> _Input material_
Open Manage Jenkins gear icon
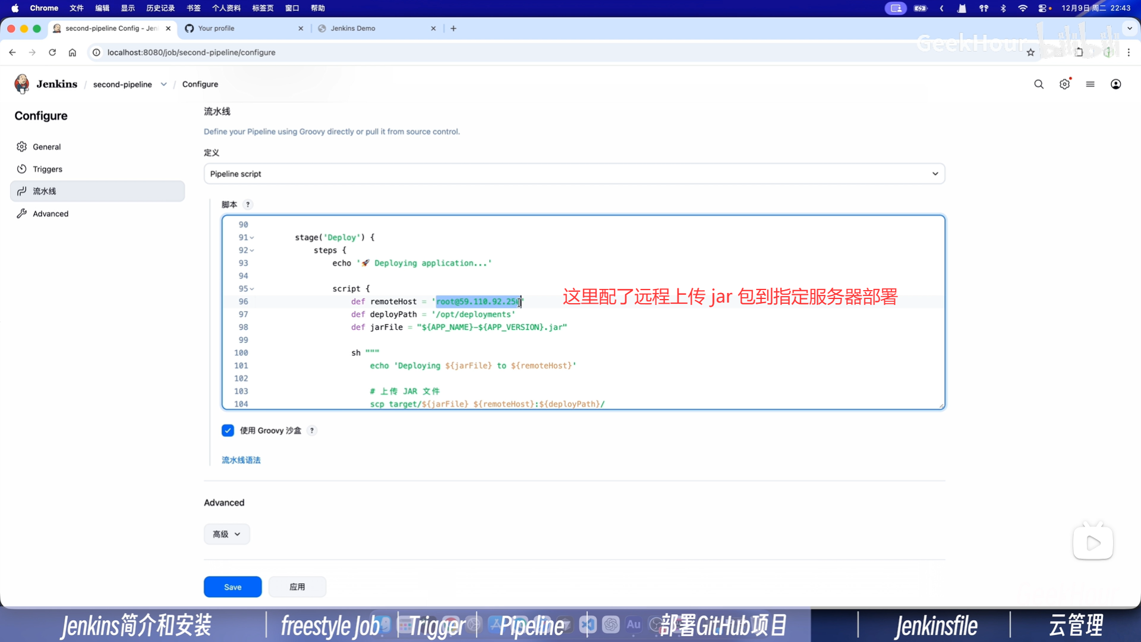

--

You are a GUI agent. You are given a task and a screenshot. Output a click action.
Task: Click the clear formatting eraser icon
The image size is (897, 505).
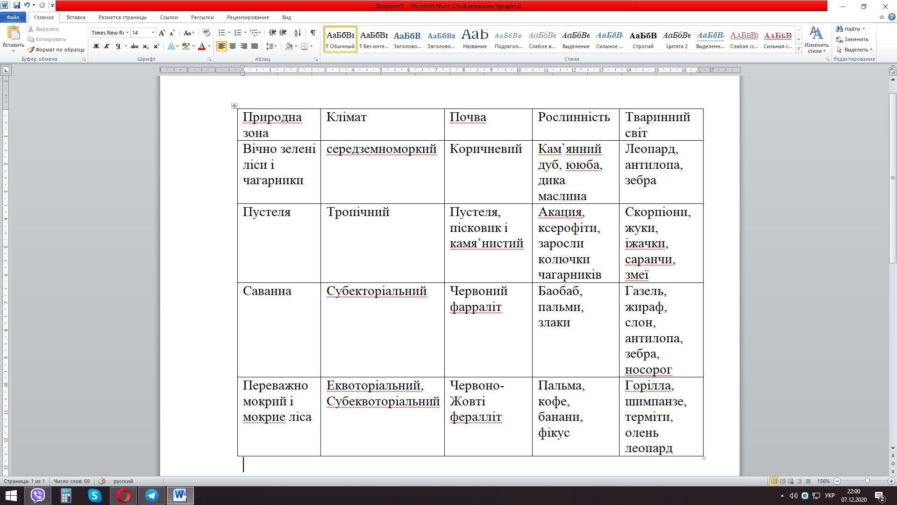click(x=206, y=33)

> _Assignment_
Only lines containing the string "icon" are needed. Pull each of them out of the records above.

> _Written answer_
Open Manage Jenkins gear icon
Task: Click the clear formatting eraser icon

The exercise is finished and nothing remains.